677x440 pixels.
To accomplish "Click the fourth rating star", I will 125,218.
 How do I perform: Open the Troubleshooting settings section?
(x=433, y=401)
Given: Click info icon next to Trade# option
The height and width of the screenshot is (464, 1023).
---
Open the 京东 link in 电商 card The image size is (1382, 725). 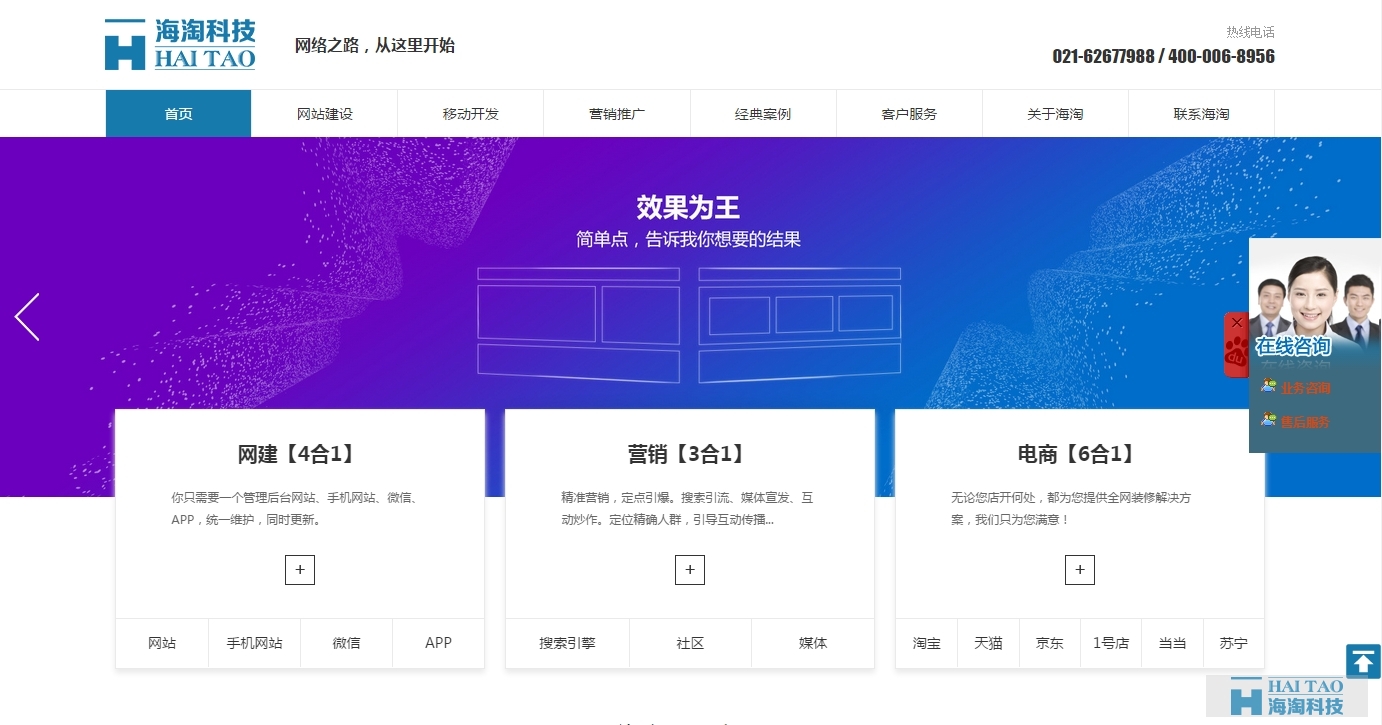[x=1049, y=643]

- What to work on: This task calls for each line of the material that contains "Click".

- Your response:
To accomplish "Click the fourth rating star", I will 125,218.
Given: Click info icon next to Trade# option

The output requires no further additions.